There are a few rituals that stir a rise of ancient excitement in a southerner, and making cane syrup is one of them. The alchemy of growing the cane, cutting it and grinding it to extract its sweet juice, and then cooking the juice down into syrup is transformative to the sugar cane and to the people involved in the process. We are here for the final stages—grinding the freshly harvested stalks to extract their sweet juices and boiling the juice down to amber perfection.
Bill already had the stalks washed and stacked outside the kitchen house. He grows several varieties of cane, each prized for a different quality that it brings to the syrup. It wasn’t long before the men had a rhythm going, selecting the stalks and feeding them into the grinder that Bill had refurbished and fitted to meet his needs. As the woody canes were pressed through the grinder, juice poured from its mouth through a strainer and into a clean five gallon bucket. Bill shows me how to measure the Brix level of the cane juice, and we test the different varieties of cane, recording the results. The Brix level measures the amount of sugar in the produce, and Bill is pleased that this crop measures just right for his syrup.
The residual cane stalks feed out through the back of the grinder. The spent stalks, called pomace, are composted and used to enrich the soil and fertilize the gardens come spring. Nothing goes to waste.
As the hundreds of sugar canes are fed through the old Golden mill, Bill hoists the buckets full of juice into the kitchen and strains the juice through fine cotton and into a huge steel drum. This step cleans the sweet juice and helps to remove any dirt and debris. The juice will be cleaned many more times during the cooking process, which we’ll start in the morning.
It takes several hours for all the juice to be extracted, and as Bill continues working in his kitchen lab, we wander down to the house to have a bite to eat and to visit with Nedra. She’s fixed pinwheel sandwiches, and spinach balls and pecan bread, and I’ve brought ricotta cheese and pickled Brussels sprouts that complement her spread. We have a taste of the Noble wine that the couple produces from their muscadine grapes, and I find it quite delicious. Nedra shows us some of their family treasures—a grandmother’s butter churn, Greek vases that were gifts from Bill’s students. Bill stays in the kitchen house, measuring and recording, cleaning his equipment and readying everything for the next day. We say our goodnights and drive home to Monticello and collapse into bed.
Morning comes soon, and we drive back to the Outlaws in pouring rain, tornado warnings blaring from the radio. We pile into the kitchen house, and Bill has fired up the kettle, which is filled with the watery cane juice. It’s not long before the heat causes the juice to begin foaming, and we use a skimmer to remove the foamy impurities that rise to the top of the juice.

WHAT YOU SHOULD DO: Copy the stretch of the cane syrup text from "It takes several" through "collapse into bed.", switching "pecan bread" to "cornbread". The entries after this are separate from the cane syrup text.

SUPPLIED MATERIAL:
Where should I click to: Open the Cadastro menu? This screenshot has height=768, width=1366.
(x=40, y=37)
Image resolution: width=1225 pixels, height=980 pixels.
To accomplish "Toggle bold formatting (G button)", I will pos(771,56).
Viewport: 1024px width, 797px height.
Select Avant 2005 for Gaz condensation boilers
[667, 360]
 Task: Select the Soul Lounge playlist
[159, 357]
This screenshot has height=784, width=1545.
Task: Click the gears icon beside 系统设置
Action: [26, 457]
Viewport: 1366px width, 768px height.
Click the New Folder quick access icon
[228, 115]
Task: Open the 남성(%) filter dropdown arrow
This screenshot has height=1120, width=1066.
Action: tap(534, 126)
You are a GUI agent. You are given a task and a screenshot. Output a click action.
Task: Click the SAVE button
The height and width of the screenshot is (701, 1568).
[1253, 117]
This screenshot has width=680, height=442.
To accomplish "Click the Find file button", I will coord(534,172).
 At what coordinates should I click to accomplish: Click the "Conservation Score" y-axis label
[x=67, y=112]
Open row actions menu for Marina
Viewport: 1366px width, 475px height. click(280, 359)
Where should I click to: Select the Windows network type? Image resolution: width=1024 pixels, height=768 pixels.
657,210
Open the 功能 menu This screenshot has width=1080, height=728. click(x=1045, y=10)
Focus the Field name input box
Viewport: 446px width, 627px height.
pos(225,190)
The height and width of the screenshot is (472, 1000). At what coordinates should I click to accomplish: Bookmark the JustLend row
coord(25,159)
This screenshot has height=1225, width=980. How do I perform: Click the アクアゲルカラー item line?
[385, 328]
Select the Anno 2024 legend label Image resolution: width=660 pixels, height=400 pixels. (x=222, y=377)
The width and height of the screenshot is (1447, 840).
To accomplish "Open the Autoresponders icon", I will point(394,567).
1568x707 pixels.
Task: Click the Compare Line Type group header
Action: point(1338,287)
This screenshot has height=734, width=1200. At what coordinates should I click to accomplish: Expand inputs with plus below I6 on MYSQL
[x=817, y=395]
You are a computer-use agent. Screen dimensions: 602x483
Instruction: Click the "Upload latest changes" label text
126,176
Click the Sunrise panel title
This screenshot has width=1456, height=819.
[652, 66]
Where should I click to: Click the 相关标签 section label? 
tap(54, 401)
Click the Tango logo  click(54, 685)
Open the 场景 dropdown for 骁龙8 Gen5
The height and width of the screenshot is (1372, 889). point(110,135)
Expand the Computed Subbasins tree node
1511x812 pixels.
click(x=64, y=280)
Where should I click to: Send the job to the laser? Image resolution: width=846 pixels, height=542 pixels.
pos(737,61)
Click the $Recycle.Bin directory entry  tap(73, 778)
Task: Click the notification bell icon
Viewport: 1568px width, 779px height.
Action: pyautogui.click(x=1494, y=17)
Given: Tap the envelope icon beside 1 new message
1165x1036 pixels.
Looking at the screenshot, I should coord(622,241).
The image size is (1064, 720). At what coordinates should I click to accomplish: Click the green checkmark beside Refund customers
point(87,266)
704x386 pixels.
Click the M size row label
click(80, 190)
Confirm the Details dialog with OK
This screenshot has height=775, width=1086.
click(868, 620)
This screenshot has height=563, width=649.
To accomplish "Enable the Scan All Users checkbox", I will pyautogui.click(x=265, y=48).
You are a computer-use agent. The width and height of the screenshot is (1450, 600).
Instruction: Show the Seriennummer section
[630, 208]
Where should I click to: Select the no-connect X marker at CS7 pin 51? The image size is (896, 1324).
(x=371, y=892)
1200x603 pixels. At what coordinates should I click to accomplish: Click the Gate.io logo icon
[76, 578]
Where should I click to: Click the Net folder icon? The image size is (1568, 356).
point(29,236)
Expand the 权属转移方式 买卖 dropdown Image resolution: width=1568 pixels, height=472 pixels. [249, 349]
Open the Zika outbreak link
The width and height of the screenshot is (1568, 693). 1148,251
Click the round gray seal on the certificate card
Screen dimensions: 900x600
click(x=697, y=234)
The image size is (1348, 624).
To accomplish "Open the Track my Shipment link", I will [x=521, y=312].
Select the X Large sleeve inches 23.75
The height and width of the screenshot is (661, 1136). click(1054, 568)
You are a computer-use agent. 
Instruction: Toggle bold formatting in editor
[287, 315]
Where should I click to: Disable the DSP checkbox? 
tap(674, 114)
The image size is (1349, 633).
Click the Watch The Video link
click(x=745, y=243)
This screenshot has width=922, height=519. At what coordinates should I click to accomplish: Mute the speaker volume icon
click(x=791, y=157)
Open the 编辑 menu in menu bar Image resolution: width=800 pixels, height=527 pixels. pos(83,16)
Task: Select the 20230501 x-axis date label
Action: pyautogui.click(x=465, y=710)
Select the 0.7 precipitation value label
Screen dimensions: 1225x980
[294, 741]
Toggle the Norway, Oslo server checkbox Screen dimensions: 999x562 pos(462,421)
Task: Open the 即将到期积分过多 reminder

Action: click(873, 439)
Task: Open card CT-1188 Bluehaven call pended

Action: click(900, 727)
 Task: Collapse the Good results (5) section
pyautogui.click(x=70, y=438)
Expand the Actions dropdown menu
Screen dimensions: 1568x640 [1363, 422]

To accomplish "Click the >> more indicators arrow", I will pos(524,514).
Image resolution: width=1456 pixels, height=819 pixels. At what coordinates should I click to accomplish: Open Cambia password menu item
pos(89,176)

TASK RESULT:
It takes several hours for all the juice to be extracted, and as Bill continues working in his kitchen lab, we wander down to the house to have a bite to eat and to visit with Nedra. She’s fixed pinwheel sandwiches, and spinach balls and cornbread, and I’ve brought ricotta cheese and pickled Brussels sprouts that complement her spread. We have a taste of the Noble wine that the couple produces from their muscadine grapes, and I find it quite delicious. Nedra shows us some of their family treasures—a grandmother’s butter churn, Greek vases that were gifts from Bill’s students. Bill stays in the kitchen house, measuring and recording, cleaning his equipment and readying everything for the next day. We say our goodnights and drive home to Monticello and collapse into bed.